### [Entries provided]
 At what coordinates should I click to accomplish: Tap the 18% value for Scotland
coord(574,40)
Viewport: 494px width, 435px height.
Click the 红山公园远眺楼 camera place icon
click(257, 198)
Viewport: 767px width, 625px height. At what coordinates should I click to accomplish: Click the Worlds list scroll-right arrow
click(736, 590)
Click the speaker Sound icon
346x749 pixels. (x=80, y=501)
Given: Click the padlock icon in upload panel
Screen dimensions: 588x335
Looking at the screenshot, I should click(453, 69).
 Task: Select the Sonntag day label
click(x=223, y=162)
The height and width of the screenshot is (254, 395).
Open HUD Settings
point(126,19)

...

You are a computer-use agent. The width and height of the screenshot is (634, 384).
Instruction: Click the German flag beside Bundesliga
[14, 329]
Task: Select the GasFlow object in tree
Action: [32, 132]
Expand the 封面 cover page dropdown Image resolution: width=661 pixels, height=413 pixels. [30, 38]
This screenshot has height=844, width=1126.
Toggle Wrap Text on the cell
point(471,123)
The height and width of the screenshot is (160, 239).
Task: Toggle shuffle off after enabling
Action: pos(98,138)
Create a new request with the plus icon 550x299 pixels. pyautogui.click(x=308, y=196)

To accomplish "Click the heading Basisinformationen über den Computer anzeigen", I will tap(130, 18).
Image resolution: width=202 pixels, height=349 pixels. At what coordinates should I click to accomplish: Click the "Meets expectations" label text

* * *

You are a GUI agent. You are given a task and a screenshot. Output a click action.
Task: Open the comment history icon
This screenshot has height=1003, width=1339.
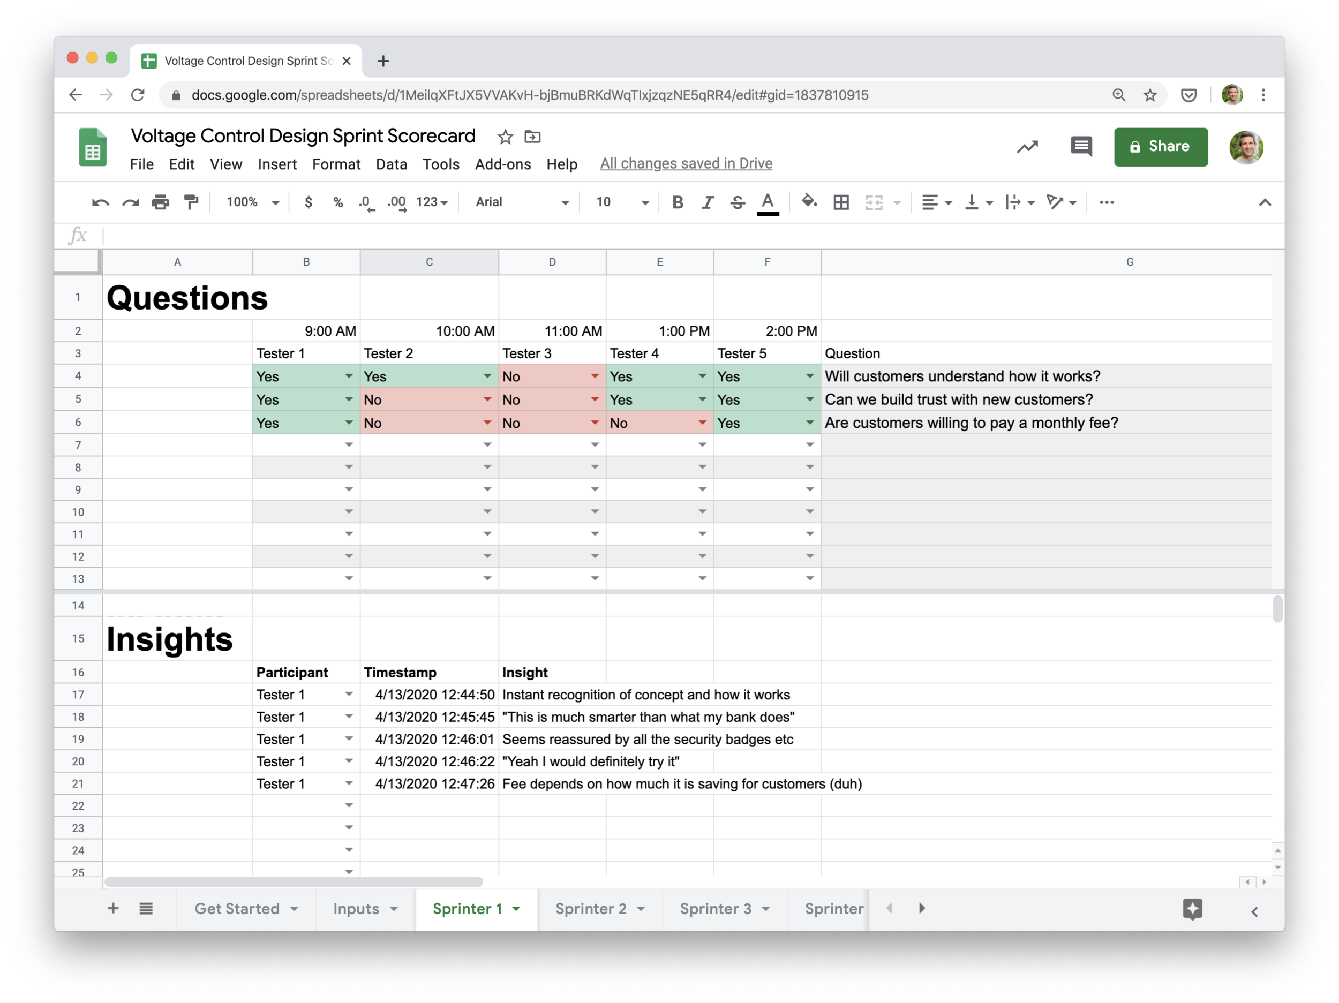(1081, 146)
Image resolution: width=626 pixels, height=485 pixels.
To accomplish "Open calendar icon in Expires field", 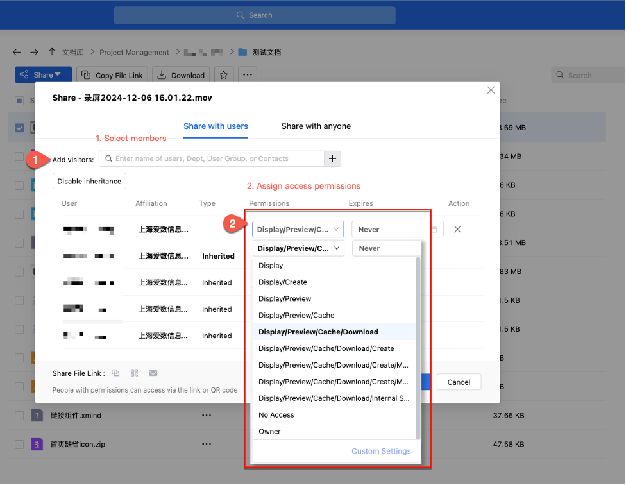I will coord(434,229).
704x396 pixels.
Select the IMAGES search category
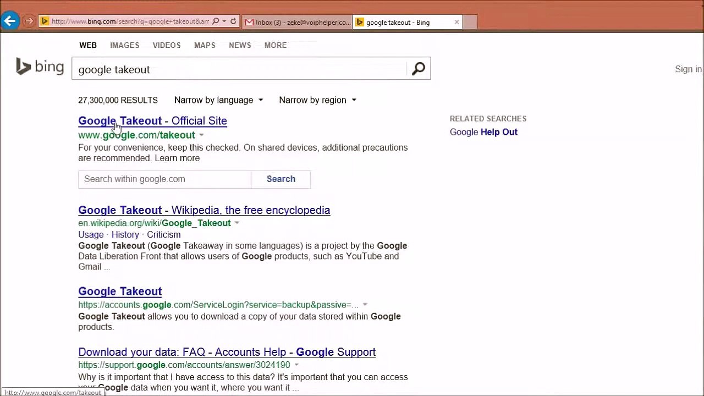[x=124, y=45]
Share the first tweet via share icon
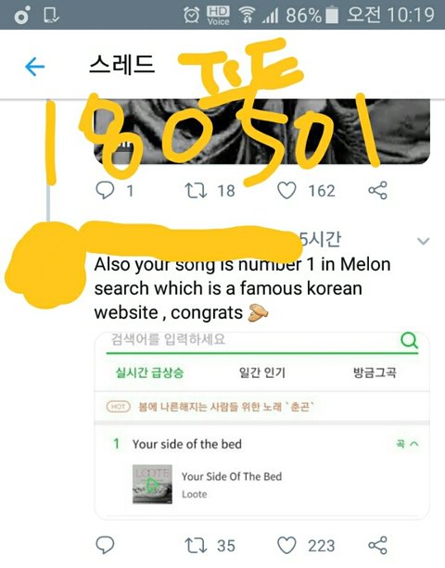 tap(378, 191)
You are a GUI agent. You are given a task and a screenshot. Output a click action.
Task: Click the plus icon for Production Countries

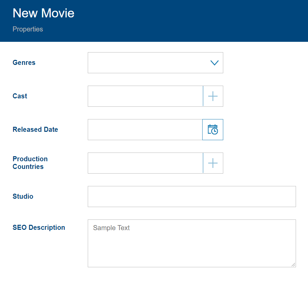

### [Directive]
Output everything in the listing from the line containing "This screenshot has height=844, width=1126." down to the line containing "Image resolution: width=202" as a numbered list, skipping blank lines.

### [Written answer]
1. This screenshot has height=844, width=1126.
2. Toggle Wrap Text on the cell
3. point(471,123)
4. The height and width of the screenshot is (160, 239).
5. Task: Toggle shuffle off after enabling
6. Action: pos(98,138)
7. Create a new request with the plus icon 550x299 pixels. pyautogui.click(x=308, y=196)
8. To accomplish "Click the heading Basisinformationen über den Computer anzeigen", I will tap(130, 18).
9. Image resolution: width=202 pixels, height=349 pixels. At what coordinates should I click to accomplish: Click the "Meets expectations" label text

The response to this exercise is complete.